▶

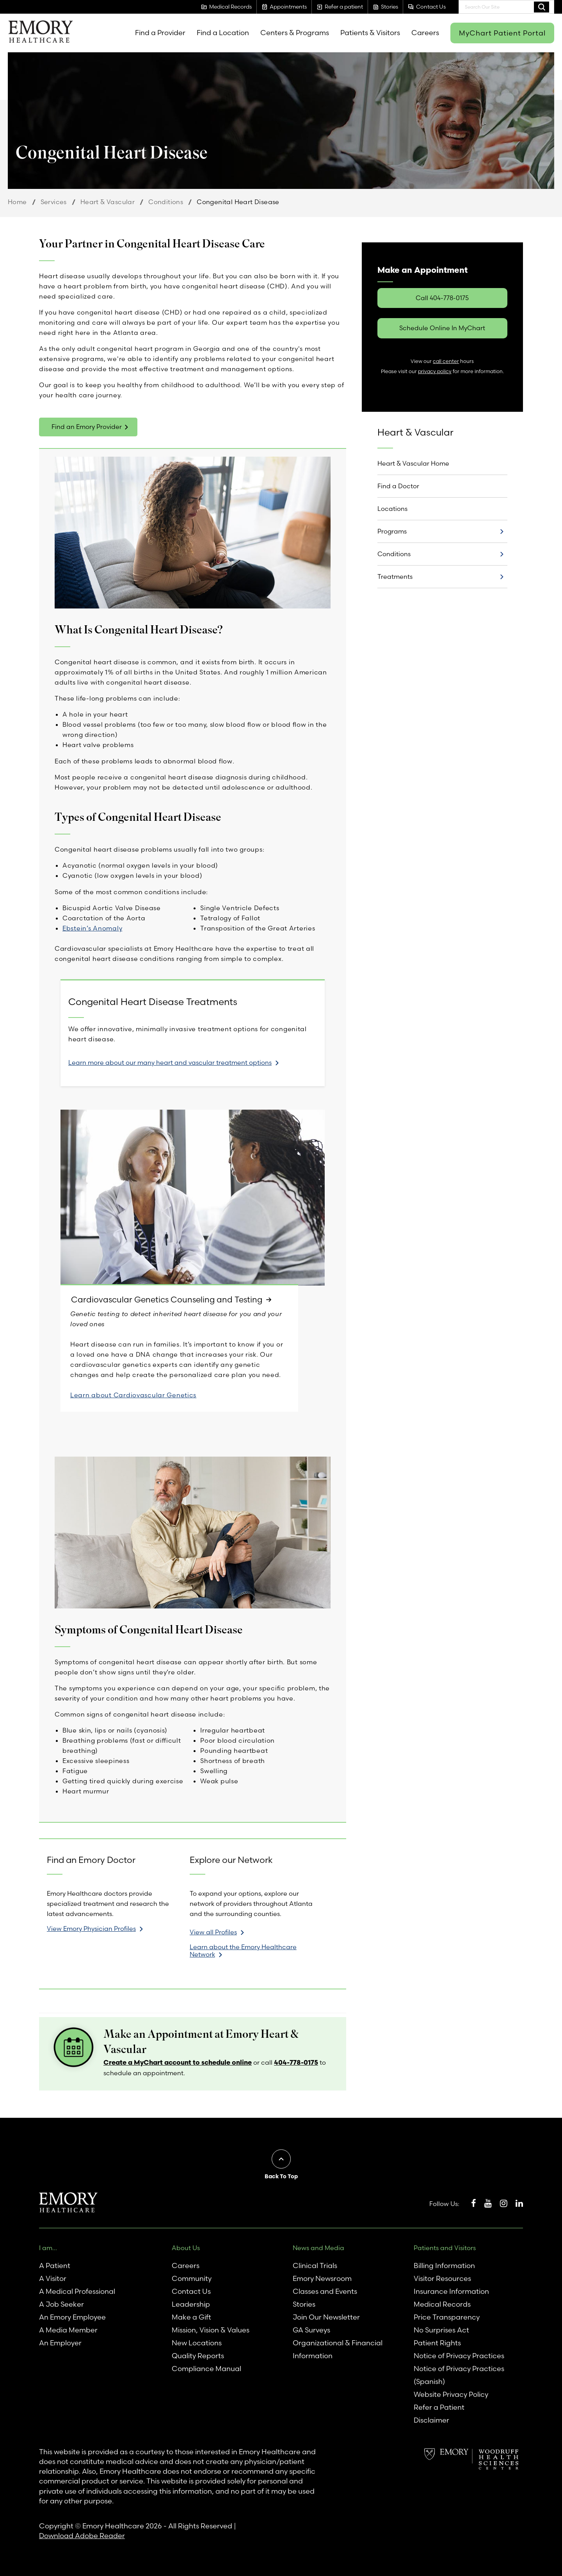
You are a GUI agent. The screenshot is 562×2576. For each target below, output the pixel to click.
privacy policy (435, 371)
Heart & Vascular (107, 202)
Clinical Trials (315, 2265)
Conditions (165, 202)
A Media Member (68, 2329)
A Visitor (52, 2278)
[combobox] (506, 7)
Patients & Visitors (370, 32)
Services (54, 202)
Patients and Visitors (445, 2248)
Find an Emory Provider (87, 427)
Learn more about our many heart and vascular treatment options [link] (170, 1062)
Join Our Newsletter (326, 2317)
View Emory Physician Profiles (91, 1928)
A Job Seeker (61, 2304)
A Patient (54, 2265)
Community (192, 2278)
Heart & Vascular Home (413, 463)
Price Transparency (447, 2317)
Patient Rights (437, 2342)
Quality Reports (198, 2355)
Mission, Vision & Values (210, 2329)
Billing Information (444, 2265)
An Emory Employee (72, 2317)
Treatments (395, 576)
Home (17, 202)
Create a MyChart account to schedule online (177, 2062)
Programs (392, 531)
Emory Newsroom (322, 2278)
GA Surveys (311, 2329)
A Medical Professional (77, 2291)
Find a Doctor (398, 486)
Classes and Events (325, 2291)
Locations (392, 508)
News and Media (318, 2248)
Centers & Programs (294, 32)
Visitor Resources (442, 2278)
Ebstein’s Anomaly (92, 928)
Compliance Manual (206, 2368)
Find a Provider (160, 32)
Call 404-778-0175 (442, 298)
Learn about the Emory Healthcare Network (243, 1951)
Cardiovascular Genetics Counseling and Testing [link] (169, 1300)
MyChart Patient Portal (502, 32)
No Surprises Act (441, 2329)
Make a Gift (191, 2317)
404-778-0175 (296, 2062)
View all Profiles (213, 1932)
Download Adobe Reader (82, 2535)
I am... (48, 2248)
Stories (304, 2304)
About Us (186, 2248)
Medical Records (442, 2304)
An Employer (60, 2342)
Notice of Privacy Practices (459, 2355)
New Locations (197, 2342)
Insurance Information (451, 2291)
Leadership (191, 2304)
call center (446, 361)
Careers (425, 32)
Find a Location (223, 32)
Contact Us (191, 2291)
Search (541, 7)
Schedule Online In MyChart (442, 328)
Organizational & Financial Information (337, 2349)
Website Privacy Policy (451, 2394)
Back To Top (281, 2176)
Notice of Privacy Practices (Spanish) (459, 2375)
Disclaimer (431, 2420)
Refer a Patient (439, 2407)
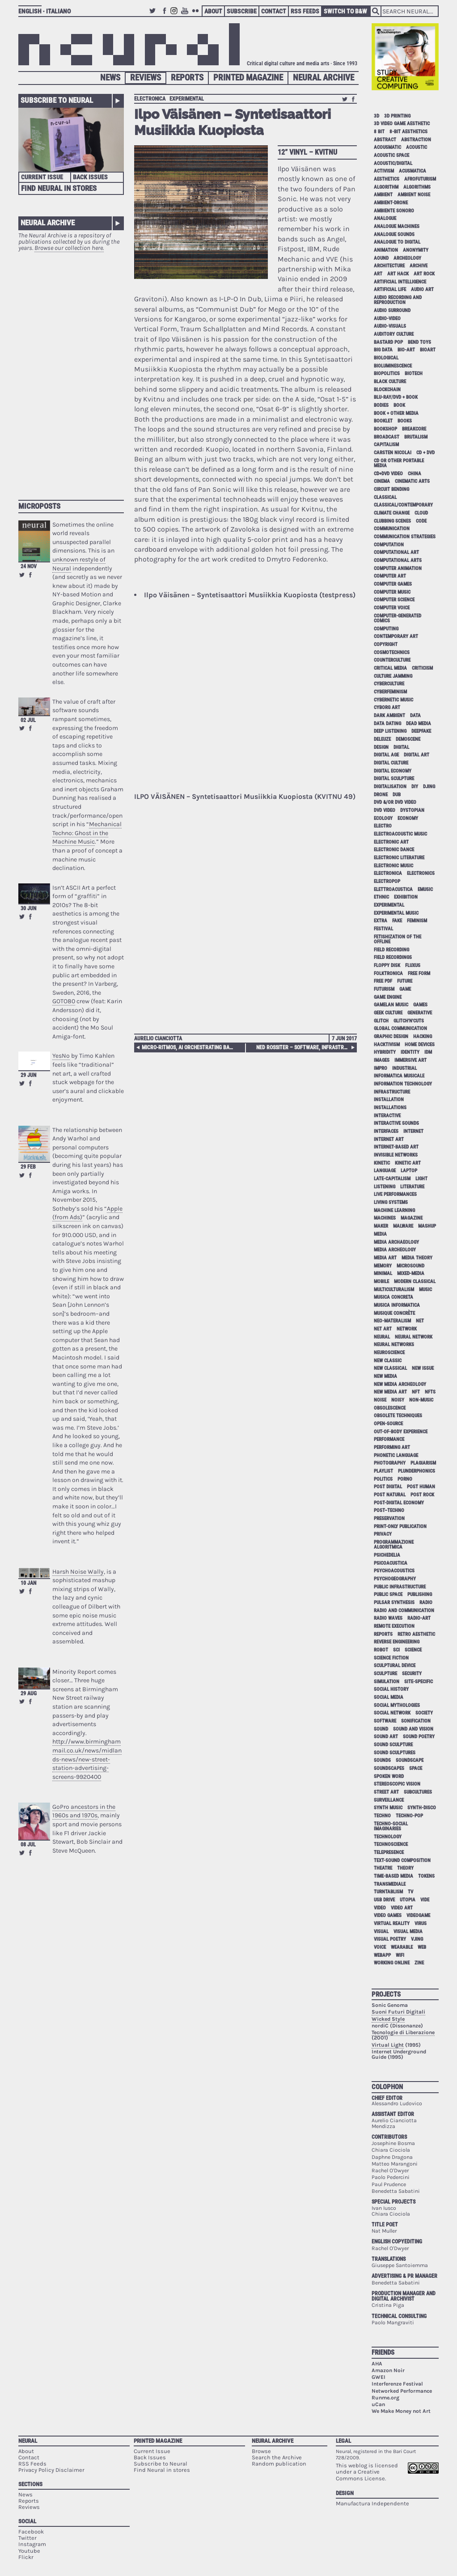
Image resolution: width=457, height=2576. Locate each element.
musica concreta (393, 1297)
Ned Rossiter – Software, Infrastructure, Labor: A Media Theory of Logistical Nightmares (305, 1047)
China (414, 474)
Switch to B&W (345, 11)
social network (392, 1713)
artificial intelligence (400, 282)
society (424, 1713)
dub (397, 795)
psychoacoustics (394, 1571)
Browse (261, 2451)
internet (413, 1131)
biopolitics (387, 373)
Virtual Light (388, 2045)
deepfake (421, 731)
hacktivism (387, 1044)
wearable (402, 1947)
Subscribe (242, 11)
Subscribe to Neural (57, 100)
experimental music (396, 913)
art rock (424, 274)
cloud (421, 513)
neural (382, 1337)
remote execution (394, 1626)
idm (428, 1052)
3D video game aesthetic (402, 124)
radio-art (419, 1618)
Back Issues (90, 177)
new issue (423, 1368)
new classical (390, 1368)
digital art (416, 755)
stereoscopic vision (397, 1784)
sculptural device (394, 1665)
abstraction (416, 140)
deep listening (390, 731)
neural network (413, 1337)
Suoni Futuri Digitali (398, 2012)
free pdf (383, 981)
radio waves (388, 1618)
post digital (388, 1487)
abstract (385, 140)
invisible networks (396, 1155)
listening (384, 1187)
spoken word (389, 1776)
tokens (426, 1876)
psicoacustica (390, 1563)
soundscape (409, 1760)
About (213, 11)
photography (390, 1463)
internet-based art (396, 1147)
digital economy (392, 771)
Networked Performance (402, 2391)
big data (383, 350)
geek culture (388, 1013)
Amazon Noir (388, 2370)
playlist (383, 1471)
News (110, 77)
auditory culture (394, 334)
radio (425, 1602)
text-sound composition (402, 1860)
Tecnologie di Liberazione (403, 2032)
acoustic (416, 147)
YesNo (61, 1056)
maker (381, 1226)
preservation (389, 1518)
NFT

◀

**EXERCISE PROMPT**: Exclude all images and return the listing word for word.

**REPLY**:
You are a GUI agent. The screenshot is 562×2576. For each target below, output the pixel to click.
privacy policy (435, 371)
Heart & Vascular (107, 202)
Clinical Trials (315, 2265)
Conditions (165, 202)
A Media Member (68, 2329)
A Visitor (52, 2278)
[combobox] (506, 7)
Patients & Visitors (370, 32)
Services (54, 202)
Patients and Visitors (445, 2248)
Find an Emory Provider (87, 427)
Learn more about our many heart and vascular treatment options [link] (170, 1062)
Join Our Newsletter (326, 2317)
View Emory Physician Profiles (91, 1928)
A Job Seeker (61, 2304)
A Patient (54, 2265)
Community (192, 2278)
Heart & Vascular Home (413, 463)
Price Transparency (447, 2317)
Patient Rights (437, 2342)
Quality Reports (198, 2355)
Mission, Vision & Values (210, 2329)
Billing Information (444, 2265)
An Emory Employee (72, 2317)
Treatments (395, 576)
Home (17, 202)
Create a MyChart account to schedule online (177, 2062)
Programs (392, 531)
Emory Newsroom (322, 2278)
GA Surveys (311, 2329)
A Medical Professional (77, 2291)
Find a Doctor (398, 486)
Classes and Events (325, 2291)
Locations (392, 508)
News and Media (318, 2248)
Centers & Programs (294, 32)
Visitor Resources (442, 2278)
Ebstein’s Anomaly (92, 928)
Compliance Manual (206, 2368)
Find a Provider (160, 32)
Call 404-778-0175 (442, 298)
Learn about the Emory Healthcare Network (243, 1951)
Cardiovascular Genetics Counseling and Testing [link] (169, 1300)
MyChart Patient Portal (502, 32)
No Surprises Act (441, 2329)
Make a Gift (191, 2317)
404-778-0175 (296, 2062)
View all Profiles (213, 1932)
Download Adobe Reader (82, 2535)
I am... (48, 2248)
Stories (304, 2304)
About Us (186, 2248)
Medical Records (442, 2304)
An Employer (60, 2342)
Notice of Privacy Practices (459, 2355)
New Locations (197, 2342)
Insurance Information (451, 2291)
Leadership (191, 2304)
call center (446, 361)
Careers (425, 32)
Find a Location (223, 32)
Contact Us (191, 2291)
Search (541, 7)
Schedule Online In MyChart (442, 328)
Organizational & Financial Information (337, 2349)
Website Privacy Policy (451, 2394)
Back To Top (281, 2176)
Notice of Privacy Practices (Spanish) (459, 2375)
Disclaimer (431, 2420)
Refer a Patient (439, 2407)
Image resolution: width=457, height=2576. Locate each element.
musica concreta (393, 1297)
Ned Rossiter – Software, Infrastructure, Labor: A Media Theory of Logistical Nightmares (305, 1047)
China (414, 474)
Switch to B&W (345, 11)
social network (392, 1713)
artificial intelligence (400, 282)
society (424, 1713)
dub (397, 795)
psychoacoustics (394, 1571)
Browse (261, 2451)
internet (413, 1131)
biopolitics (387, 373)
Virtual Light (388, 2045)
deepfake (421, 731)
hacktivism (387, 1044)
wearable (402, 1947)
Subscribe (242, 11)
Subscribe to Neural (57, 100)
experimental music (396, 913)
art rock (424, 274)
cloud (421, 513)
neural (382, 1337)
remote execution (394, 1626)
idm (428, 1052)
3D video game aesthetic (402, 124)
radio-art (419, 1618)
Back Issues (90, 177)
new issue (423, 1368)
new classical (390, 1368)
digital art (416, 755)
stereoscopic vision (397, 1784)
sculptural device (394, 1665)
abstraction (416, 140)
deep listening (390, 731)
neural network (413, 1337)
Suoni Futuri Digitali (398, 2012)
free pdf (383, 981)
radio waves (388, 1618)
post digital (388, 1487)
abstract (385, 140)
invisible networks (396, 1155)
listening (384, 1187)
spoken word (389, 1776)
tokens (426, 1876)
psicoacustica (390, 1563)
soundscape (409, 1760)
About (213, 11)
photography (390, 1463)
internet-based art (396, 1147)
digital economy (392, 771)
Networked Performance (402, 2391)
big data (383, 350)
geek culture (388, 1013)
Amazon Noir (388, 2370)
playlist (383, 1471)
News (110, 77)
auditory culture (394, 334)
radio (425, 1602)
text-sound composition (402, 1860)
Tecnologie di Liberazione (403, 2032)
acoustic (416, 147)
YesNo (61, 1056)
maker (381, 1226)
preservation (389, 1518)
NFT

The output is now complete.